**CONSIGNE**. D'après le document sur le projet de loi de finances 2024, quel est le seul moyen de lutter efficacement contre les pratiques spéculatives, le monopole des marchandises et les pénuries ?

**DOCUMENT**.
########################################

Le projet de loi de finances 2024 confirme encore une fois le
caractère social de l'Etat algérien, fidèle à l'un des principes fondateurs de
la Déclaration du 1er Novembre 1954. Mais à bien réfléchir, l'Etat peut-il
soutenir un effort financier colossal, avec des dépenses affectées au chapitre
du social probablement les plus élevées des pays à revenus équivalents ? Si
l'Etat, en tant que régulateur, a pour responsabilité d'assurer la sécurité
alimentaire du pays, c'est manifestement l'huile de coude qui manque le plus
pour que nous puissions arriver un jour à manger ce que nous produisons de nos
propres mains. La folle sarabande des prix face à l'effort laborieux des
pouvoirs publics pour réguler un marché presque incontrôlable, les services du
ministère du Commerce travaillent en flux tendu pour limiter de l'érosion du
pouvoir d'achat des Algériens. Sans mettre en doute la volonté des pouvoirs
publics de combattre les spéculateurs de tout acabit, la sempiternelle rengaine
du non-respect des prix plafonnés ne convainc plus les Algériens. Loi
économique élémentaire, le seul moyen de lutter efficacement contre les
pratiques spéculatives, le monopole des marchandises et les pénuries, c'est
d'inonder le marché. L'autre solution qui nécessite un «courage politique»,
celle de libérer les prix et soutenir directement les couches sociales
défavorisées. Le débat public ne date pas d'hier, entre controverse et
polémique, sur l'abandon des subventions généralisées est un pas que l'Etat n'a
pas encore franchi, tant les avantages et les inconvénients de cette mesure ne
sont pas encore bien cernés par tout le monde. La politique sociale
volontariste de l'Algérie a atteint ses limites, puisqu'il suffit de se rendre
compte qu'il est injuste de faire payer la baguette de pain ou le sachet de
lait au smicard au même prix qu'un milliardaire. L'Etat subventionne de
nombreux produits alimentaires de base mais également l'électricité, l'eau, le
gaz et l'essence, le logement, la gratuité de l'éducation et des soins. C'en
est trop pour les finances publiques et surtout contreproductif pour
réapprendre à l'Algérien à gagner son pain quotidien à la sueur de son front.

########################################

**DONNÉES FOURNIES**.
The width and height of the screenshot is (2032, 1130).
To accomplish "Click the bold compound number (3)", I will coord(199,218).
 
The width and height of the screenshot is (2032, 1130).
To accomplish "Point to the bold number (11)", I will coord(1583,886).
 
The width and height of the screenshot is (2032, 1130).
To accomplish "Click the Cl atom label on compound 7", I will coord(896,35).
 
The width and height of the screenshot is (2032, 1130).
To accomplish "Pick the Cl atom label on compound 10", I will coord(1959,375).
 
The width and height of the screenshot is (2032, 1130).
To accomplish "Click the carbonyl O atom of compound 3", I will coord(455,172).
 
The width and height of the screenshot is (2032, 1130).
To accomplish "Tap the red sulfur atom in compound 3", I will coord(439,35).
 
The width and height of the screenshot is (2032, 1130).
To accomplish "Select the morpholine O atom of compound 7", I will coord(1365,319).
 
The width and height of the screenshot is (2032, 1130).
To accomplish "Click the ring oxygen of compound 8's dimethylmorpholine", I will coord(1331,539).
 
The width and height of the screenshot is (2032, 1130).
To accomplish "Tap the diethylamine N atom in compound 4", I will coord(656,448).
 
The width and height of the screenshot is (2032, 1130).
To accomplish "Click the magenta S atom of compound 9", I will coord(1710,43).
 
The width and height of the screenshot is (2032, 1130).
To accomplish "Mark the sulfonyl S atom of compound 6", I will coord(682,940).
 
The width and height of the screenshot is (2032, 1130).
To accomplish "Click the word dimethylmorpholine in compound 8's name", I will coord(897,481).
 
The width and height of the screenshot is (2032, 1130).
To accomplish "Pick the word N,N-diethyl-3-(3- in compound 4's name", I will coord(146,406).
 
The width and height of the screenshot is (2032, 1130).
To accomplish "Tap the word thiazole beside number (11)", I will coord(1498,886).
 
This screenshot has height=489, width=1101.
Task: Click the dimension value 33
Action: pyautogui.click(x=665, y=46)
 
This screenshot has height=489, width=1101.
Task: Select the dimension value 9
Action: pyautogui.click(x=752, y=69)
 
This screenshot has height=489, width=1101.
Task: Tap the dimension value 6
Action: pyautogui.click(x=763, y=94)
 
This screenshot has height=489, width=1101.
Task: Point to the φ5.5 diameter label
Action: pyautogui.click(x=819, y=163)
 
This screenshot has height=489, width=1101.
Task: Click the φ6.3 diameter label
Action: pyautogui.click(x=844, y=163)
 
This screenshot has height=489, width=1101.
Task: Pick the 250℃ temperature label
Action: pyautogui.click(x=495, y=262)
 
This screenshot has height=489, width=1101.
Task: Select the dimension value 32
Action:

########################################

**RÉSULTAT FINAL**. C'est d'inonder le marché.